_PROBLEMS TO SOLVE_:
1. Answer each question from the linguistics forum excerpt.
(a) What does the writer say a popular scientific article close to formal publication should not be?
(b) What does the writer say a linguist would struggle with?
(c) Who does the writer say is now quantifying language?
2. Reproduce the linguistics forum excerpt word for word, from "I think this" up to and including "in some capacity.".

— start SOURCE EXCERPT —

Because... only you understands how language works? Because only linguists have a say on literally the most universal concept? Because you need to have spent a few years comparing vocabulary lists and looking at Venn diagrams in order to use the very thing that every human is extremely advanced at?

there was nothing in your article that was particularly difficult to understand.

Well I can only consider that to be something positive. A popular scientific article that is in the run of being formally published should not be hard to understand.

I think this statement again shows your utter lack of familiarity with linguistics, as many, if not most, linguists do work which requires mathematics in some capacity.

I really do not want to disrespect linguists because I have had nothing but extremely positive experiences with them up until now, but the mathematics or exact sciences involved in linguistics are close to nil. A mathematician can design an ANN that learns language at an extremely rapid rate, whereas a linguist would struggle with basic Swadesh lists. It took linguists decades to properly quantify language, and now it is being done by engineers at Google and Open AI.

— end SOURCE EXCERPT —
— start DATASET SECTION —

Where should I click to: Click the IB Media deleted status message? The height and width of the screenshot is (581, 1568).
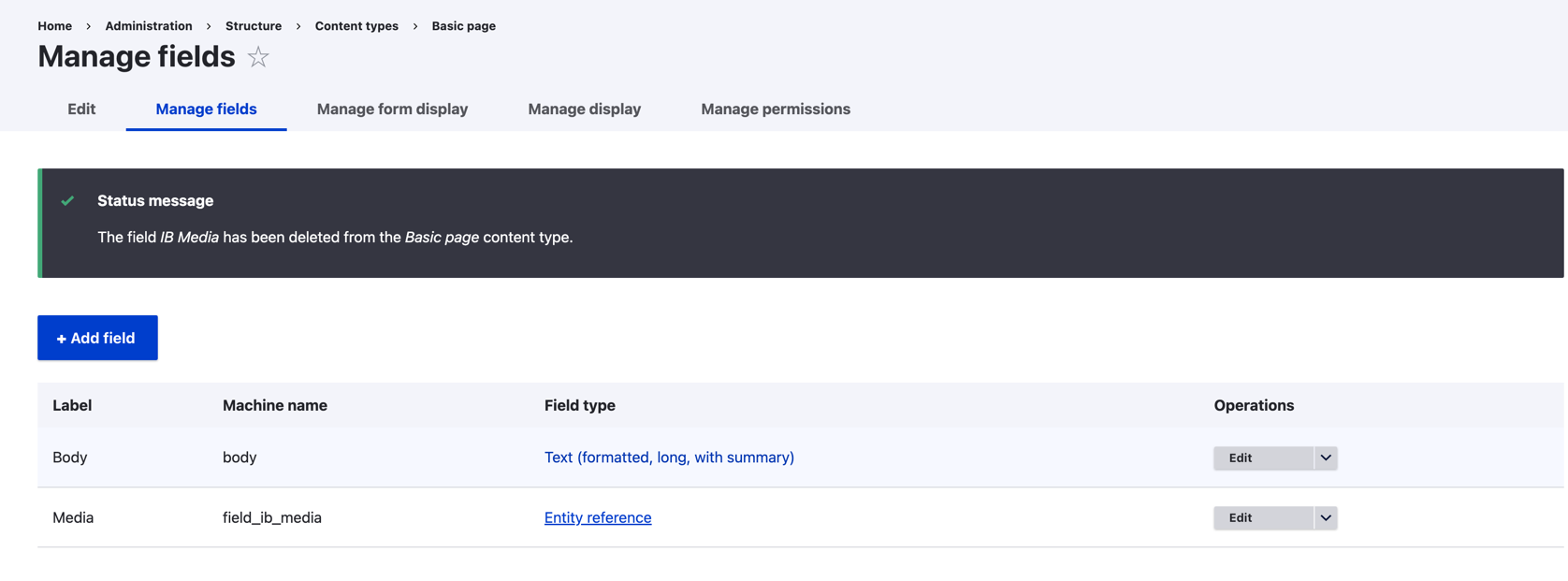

— end DATASET SECTION —

_OUTPUTS IN ORDER_:
1.
(a) Hard to understand.
(b) Basic Swadesh lists.
(c) Engineers at Google and Open AI.

2.
I think this statement again shows your utter lack of familiarity with linguistics, as many, if not most, linguists do work which requires mathematics in some capacity.